The Salmonella FlgA protein, a putative periplasmic chaperone essential for flagellar P ring formation

P ring is a periplasmic substructure of the flagellar basal body and is believed to connect with the peptidoglycan layer in Salmonella. Two flagellar genes, flgA and flgl, are known to be indispensable for P ring formation. The flgl gene encodes the component protein of the P ring. However, the role of the flgA gene product in P ring assembly remained unknown. Here, evidence is presented that FlgA is synthesized as a precursor form and exported via the Sec secretory pathway into the periplasmic space where P ring formation takes place. Overproduction of the Flgl protein led flgA mutants to form flagella with a P ring, suggesting that FlgA plays an auxiliary role in P ring assembly.

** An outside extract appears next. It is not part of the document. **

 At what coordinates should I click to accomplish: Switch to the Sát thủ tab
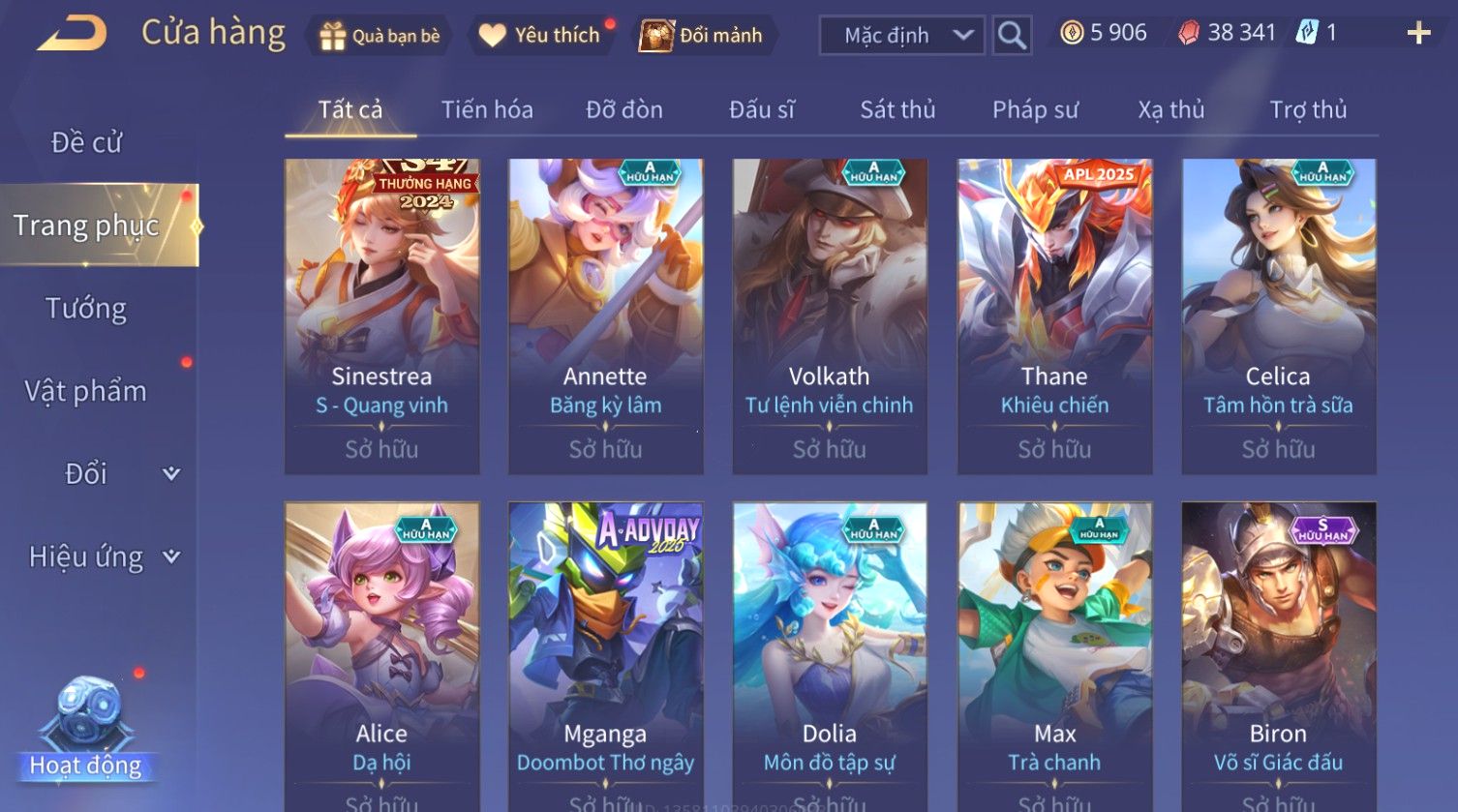(897, 109)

Far-Western blot analysis revealed that FlgA binds in vitro to both Flgl and FlgA itself. Though a direct Flgl-Flgl interaction in the absence of FlgA could not be demonstrated, an indirect or direct interaction between the Flgl proteins was observed in the presence of FlgA. FlgA alone was very unstable in vivo, but co-expression with Flgl could stabilize FlgA. This suggests the presence of FlgA-Flgl interaction in vivo. On the basis of these results, a hypothesis is proposed that FlgA acts as a periplasmic chaperone, which assists a polymerization reaction of Flgl into the P ring through FlgA-Flgl interaction.